对mahout与hadoop的调用关系分析,以及建立统一化平台的思路
mahout的bin目录下mahout文件的执行程序的代码
if [ "$MAHOUT_JOB" = "" ] ; then echo "ERROR: Could not find mahout-examples-*.job in $MAHOUT_HOME or $MAHOUT_HOME/examples/target, please run 'mvn install' to create the .job file" exit 1 else case "$1" in (hadoop) shift export HADOOP_CLASSPATH=$MAHOUT_CONF_DIR:${HADOOP_CLASSPATH}:$CLASSPATH exec "$HADOOP_BINARY" "$@" ;; (classpath) echo $CLASSPATH ;; (*) echo "MAHOUT-JOB: $MAHOUT_JOB" export HADOOP_CLASSPATH=$MAHOUT_CONF_DIR:${HADOOP_CLASSPATH} exec "$HADOOP_BINARY" jar $MAHOUT_JOB $CLASS "$@" esac fi
显而易见的mahout在调用hadoop跑作业
再看hadoop的bin目录下hadoop文件的执行部分代码
exec "$JSVC" -Dproc_$COMMAND -outfile "$JSVC_OUTFILE" \ -errfile "$JSVC_ERRFILE" \ -pidfile "$HADOOP_SECURE_DN_PID" \ -nodetach \ -user "$HADOOP_SECURE_DN_USER" \ -cp "$CLASSPATH" \ $JAVA_HEAP_MAX $HADOOP_OPTS \ org.apache.hadoop.hdfs.server.datanode.SecureDataNodeStarter "$@" else # run it exec "$JAVA" -Dproc_$COMMAND $JAVA_HEAP_MAX $HADOOP_OPTS -classpath "$CLASSPATH" $CLASS "$@"

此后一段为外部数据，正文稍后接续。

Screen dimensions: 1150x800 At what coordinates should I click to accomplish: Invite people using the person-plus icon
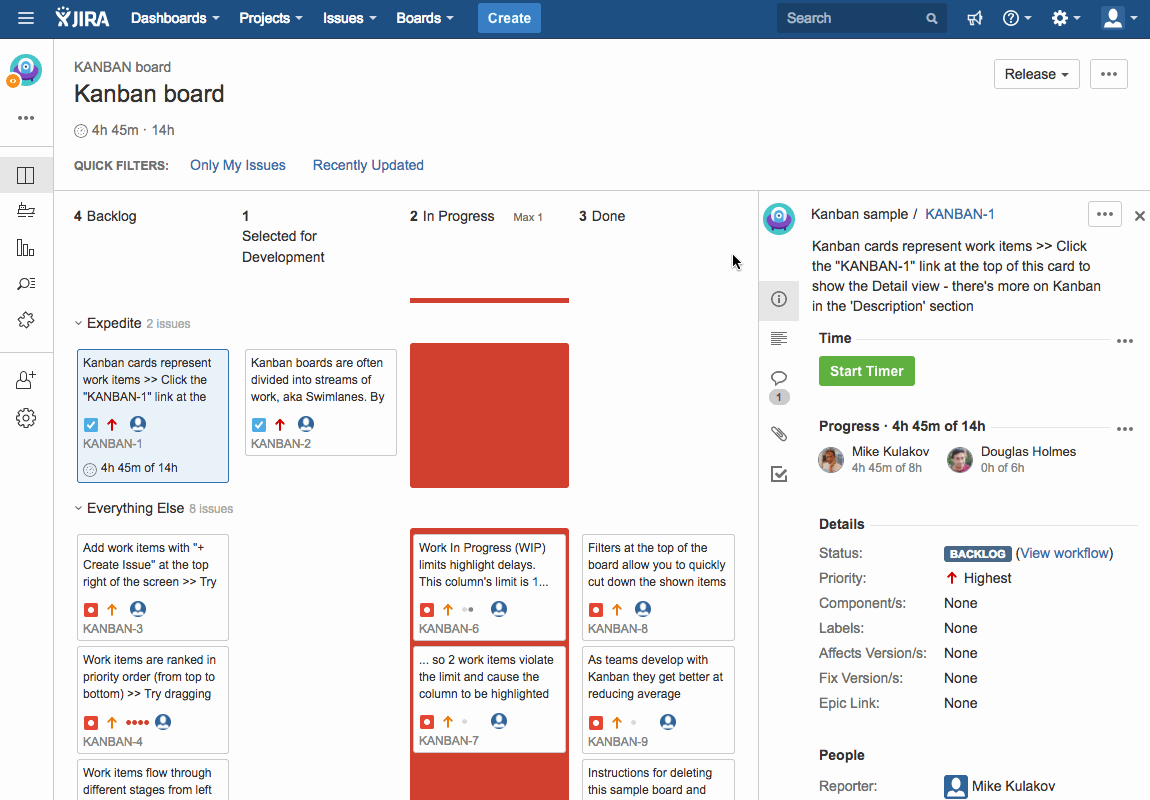click(26, 379)
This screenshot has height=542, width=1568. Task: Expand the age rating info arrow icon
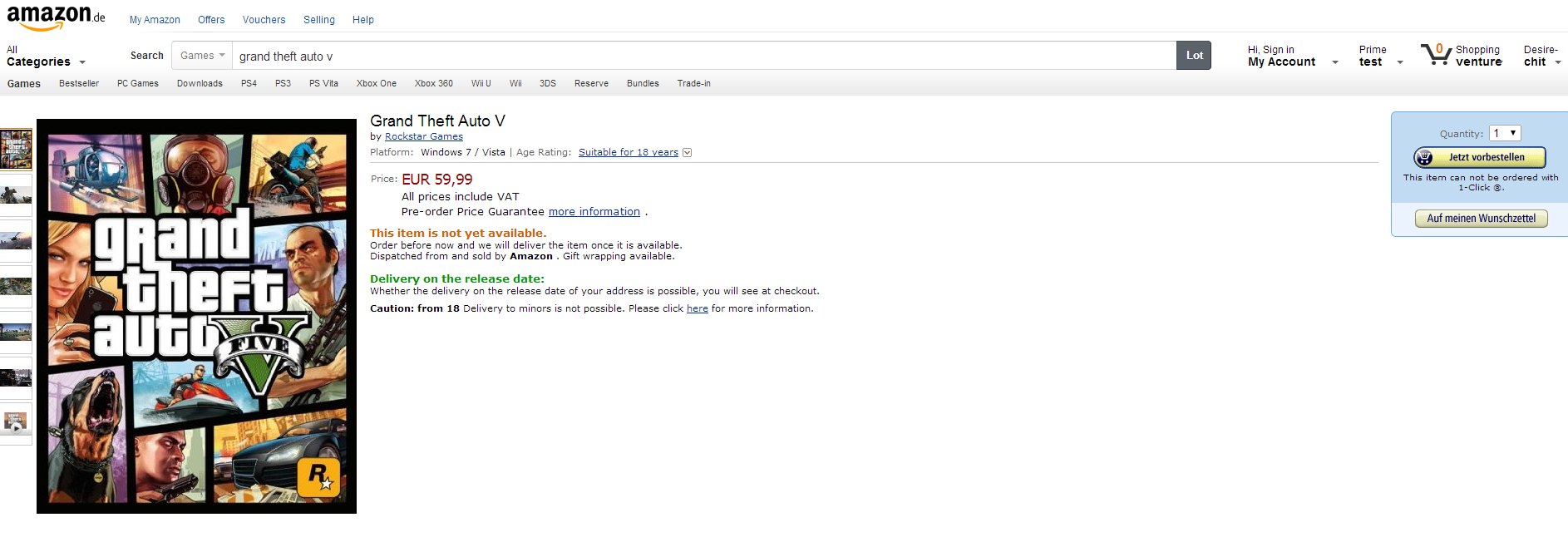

hadoop在调用JSVC或者用java加载java的类
然而有个问题,部分的mahout算法是不依赖的hadoop的
if [ ! -x "$HADOOP_BINARY" ] || [ "$MAHOUT_LOCAL" != "" ] ; then if [ ! -x "$HADOOP_BINARY" ] ; then echo "hadoop binary is not in PATH,HADOOP_HOME/bin,HADOOP_PREFIX/bin, running locally" elif [ "$MAHOUT_LOCAL" != "" ] ; then echo "MAHOUT_LOCAL is set, running locally" fi CLASSPATH="${CLASSPATH}:${MAHOUT_HOME}/lib/hadoop/*" case $1 in (classpath) echo $CLASSPATH ;; (*) exec "$JAVA" $JAVA_HEAP_MAX $MAHOUT_OPTS -classpath "$CLASSPATH" $CLASS "$@" esac else echo "Running on hadoop, using $HADOOP_BINARY and HADOOP_CONF_DIR=$HADOOP_CONF_DIR"不依赖与hadoop就直接使用java加载类执行算法了
不登录服务器那么如何将mahout、hadoop统一使用呢?
一个快捷省事的思路是写一个站点,将使用的shell命令以web参数的形式提交,然后执行
麻烦一些的话用java程序替代mahout和hadoop中现有的shell脚本直接对jar功能包进行管理,但是这需要对二者内部机制有一定的了解,至少要熟读二者的执行脚本
完全倾向于第一个思路,特别是对java并不熟练,也不想去读shell脚本
不过第二种方法扩展性更好